REQUIRED WORK -> Return the lines of the material between the line holding "pixels, height=887 pixels." and the line holding "Image resolution: width=641", inclusive, reproducing them word for word.

MATERIAL FOR THE TASK ->
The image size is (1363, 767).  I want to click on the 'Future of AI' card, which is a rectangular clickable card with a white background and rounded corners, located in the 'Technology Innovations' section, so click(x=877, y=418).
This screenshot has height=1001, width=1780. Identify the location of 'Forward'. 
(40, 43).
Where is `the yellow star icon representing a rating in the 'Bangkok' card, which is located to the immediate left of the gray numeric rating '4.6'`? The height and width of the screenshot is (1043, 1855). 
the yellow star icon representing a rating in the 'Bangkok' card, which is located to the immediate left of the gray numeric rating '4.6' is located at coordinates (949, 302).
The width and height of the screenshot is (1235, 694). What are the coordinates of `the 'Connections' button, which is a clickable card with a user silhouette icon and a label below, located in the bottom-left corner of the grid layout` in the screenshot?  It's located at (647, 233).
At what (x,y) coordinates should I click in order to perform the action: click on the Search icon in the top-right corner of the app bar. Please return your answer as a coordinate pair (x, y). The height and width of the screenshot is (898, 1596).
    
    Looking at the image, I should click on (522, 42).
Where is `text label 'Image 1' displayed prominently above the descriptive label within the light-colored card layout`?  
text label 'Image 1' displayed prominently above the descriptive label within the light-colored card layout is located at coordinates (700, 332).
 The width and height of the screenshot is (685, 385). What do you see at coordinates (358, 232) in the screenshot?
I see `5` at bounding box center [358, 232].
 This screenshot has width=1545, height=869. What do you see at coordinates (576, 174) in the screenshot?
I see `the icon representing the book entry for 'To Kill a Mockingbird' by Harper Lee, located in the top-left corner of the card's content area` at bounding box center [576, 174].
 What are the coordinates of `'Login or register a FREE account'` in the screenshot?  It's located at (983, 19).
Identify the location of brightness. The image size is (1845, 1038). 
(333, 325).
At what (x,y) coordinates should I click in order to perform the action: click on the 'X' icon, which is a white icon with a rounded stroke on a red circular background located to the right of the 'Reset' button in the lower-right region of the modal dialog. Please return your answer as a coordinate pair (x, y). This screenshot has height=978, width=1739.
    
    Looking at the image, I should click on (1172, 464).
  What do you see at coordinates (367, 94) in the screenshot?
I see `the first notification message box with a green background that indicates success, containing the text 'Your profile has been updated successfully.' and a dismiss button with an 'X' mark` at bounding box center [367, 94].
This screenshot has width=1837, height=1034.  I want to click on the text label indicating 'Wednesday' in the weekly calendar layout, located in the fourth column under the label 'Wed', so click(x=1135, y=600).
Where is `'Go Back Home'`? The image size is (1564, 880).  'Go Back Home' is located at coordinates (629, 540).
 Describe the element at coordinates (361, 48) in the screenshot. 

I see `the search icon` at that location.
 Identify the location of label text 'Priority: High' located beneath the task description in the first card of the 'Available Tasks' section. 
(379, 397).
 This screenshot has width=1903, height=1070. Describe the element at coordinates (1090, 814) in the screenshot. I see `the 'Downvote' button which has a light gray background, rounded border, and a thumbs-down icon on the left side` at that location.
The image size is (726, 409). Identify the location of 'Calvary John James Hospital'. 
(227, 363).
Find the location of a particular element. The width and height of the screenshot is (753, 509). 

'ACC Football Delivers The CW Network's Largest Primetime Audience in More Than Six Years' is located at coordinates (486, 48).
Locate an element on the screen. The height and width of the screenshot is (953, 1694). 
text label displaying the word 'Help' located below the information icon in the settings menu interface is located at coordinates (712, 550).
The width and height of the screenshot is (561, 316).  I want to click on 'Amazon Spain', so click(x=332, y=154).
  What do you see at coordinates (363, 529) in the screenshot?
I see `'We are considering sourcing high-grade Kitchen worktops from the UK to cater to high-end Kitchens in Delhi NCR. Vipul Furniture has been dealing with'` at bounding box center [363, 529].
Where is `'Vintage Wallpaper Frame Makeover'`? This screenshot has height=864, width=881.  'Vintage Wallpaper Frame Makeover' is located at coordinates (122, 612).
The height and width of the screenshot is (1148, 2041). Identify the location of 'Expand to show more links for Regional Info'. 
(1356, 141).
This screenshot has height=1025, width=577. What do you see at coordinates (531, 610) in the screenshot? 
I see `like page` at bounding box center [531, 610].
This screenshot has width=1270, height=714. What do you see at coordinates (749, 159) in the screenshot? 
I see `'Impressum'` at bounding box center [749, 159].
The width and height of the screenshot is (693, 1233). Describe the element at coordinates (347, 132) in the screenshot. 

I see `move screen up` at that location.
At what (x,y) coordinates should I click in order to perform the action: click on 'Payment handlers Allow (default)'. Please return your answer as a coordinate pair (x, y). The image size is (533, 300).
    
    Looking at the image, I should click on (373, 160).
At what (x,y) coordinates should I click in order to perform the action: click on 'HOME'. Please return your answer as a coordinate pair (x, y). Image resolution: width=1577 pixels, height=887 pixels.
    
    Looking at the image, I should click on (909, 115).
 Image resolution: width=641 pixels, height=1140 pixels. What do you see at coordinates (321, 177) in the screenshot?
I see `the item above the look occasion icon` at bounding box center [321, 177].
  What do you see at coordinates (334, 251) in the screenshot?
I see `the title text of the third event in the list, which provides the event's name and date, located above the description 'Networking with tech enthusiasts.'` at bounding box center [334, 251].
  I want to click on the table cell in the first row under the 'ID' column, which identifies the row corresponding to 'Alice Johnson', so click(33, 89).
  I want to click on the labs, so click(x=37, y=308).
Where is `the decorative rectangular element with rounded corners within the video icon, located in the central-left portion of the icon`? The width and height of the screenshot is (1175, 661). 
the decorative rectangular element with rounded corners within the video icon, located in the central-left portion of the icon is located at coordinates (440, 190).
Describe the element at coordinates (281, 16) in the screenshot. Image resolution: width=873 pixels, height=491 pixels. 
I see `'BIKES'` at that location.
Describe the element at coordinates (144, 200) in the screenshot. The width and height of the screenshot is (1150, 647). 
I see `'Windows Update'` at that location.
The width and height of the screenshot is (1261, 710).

REPLY ->
At what (x,y) coordinates should I click in order to perform the action: click on 'HOME'. Please return your answer as a coordinate pair (x, y). Image resolution: width=1577 pixels, height=887 pixels.
    
    Looking at the image, I should click on (909, 115).
 Image resolution: width=641 pixels, height=1140 pixels. What do you see at coordinates (321, 177) in the screenshot?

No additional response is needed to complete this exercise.